Die „Adaption des Konzepts 'Autowaschstraße' für die Bühne“ steht hinter der geplanten Produktion Starwash. Wir pflegen zu glänzen von Carmen Schwarz und Yvonne Schäfer. Sie ist aber erst kommenden Dezember vorgesehen, da kann noch viel Wasser und Pflegeschaum aus den Düsen sprühen. Im Rahmen des Themenschwerpunkts Fight the Right soll es um Antifaschismus und Aktivismus im zeitgenössischen Theater gehen.
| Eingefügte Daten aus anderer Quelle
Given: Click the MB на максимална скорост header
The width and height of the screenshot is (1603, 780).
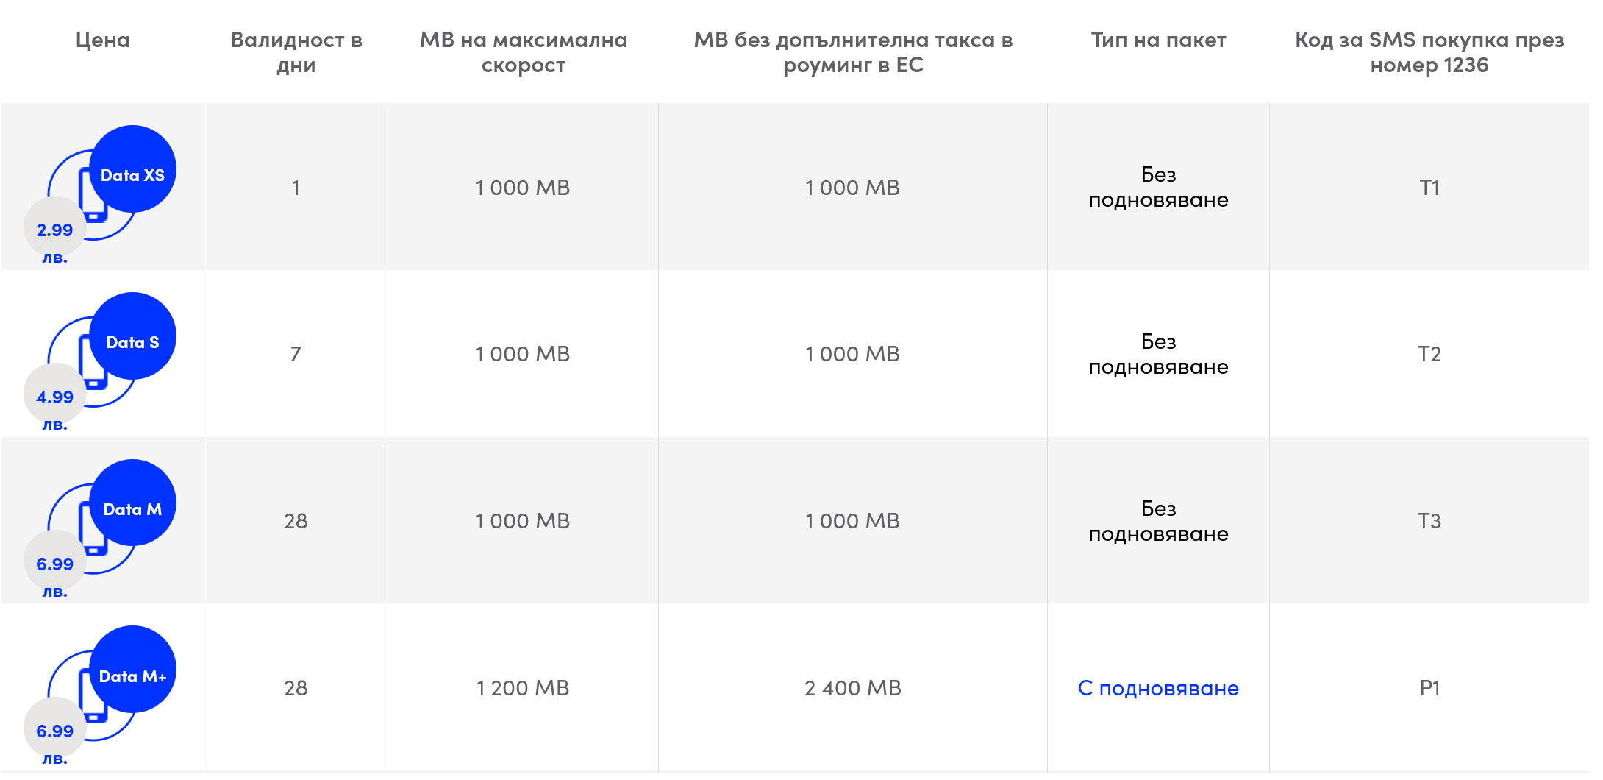Looking at the screenshot, I should tap(523, 52).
Zwei Gastspiele bereits im März sind geplant, das Jugendtheater-Projekt Deep Inside des Cobratheater und die Performance Die Berufung des legendär-radikalen Duos Markus&Markus, das mit der Produktion Ibsen:Gespenster beim Open Mind Festivals 2019 in Erinnerung geblieben ist.

Das Open Mind Festival soll von 11. bis 20. November unter dem Titel Macht euch verwandt! stattfinden. Wieder soll es ein „hybrides“ Festival mit online- und live-Produktionen werden. Liebkind der ARGE-Leute ist der argeBOT, „unser langfristig angelegtes digitales Projekt“: Der Roboter „brabbelt immer noch wild herum“ und werde intern „der besoffene Bruder von Siri“ genannt.

BOT kommt zum vierzigsten Geburtstag der ARGEkultur groß heraus. (Der 15. Geburtstag des Gebäudes in der Ulrike Gschwandtner-Straße ist ja 2020 der Pandemie zum Opfer gefallen. Nun werde man eben „logischerweise“, so Sebastian Linz, den nächsten Geburtstag feiern, den Vierziger der ARGE und ihrer Vorgänger-Institutionen seit der Arge Rainberg.) Der Haus-Roboter nimmt sich dazu „die Texte aus der Gründungszeit aus dem Archiv der ARGE vor. Was er damit tut? „Der argeBOT ist ein subjekthaftes Wesen. Er kommuniziert schriftlich mit allen, die das Gespräch mit ihm suchen. Er eignet sich für einen kleinen Chat ebenso wie für ein langes und tiefgründiges Gespräch über gesellschaftspolitisch relevante Themen.“ Was wäre ein geeigneteres Thema zum Chatten, als Geschichte, Gegenwart und Zukunft der ARGEkultur.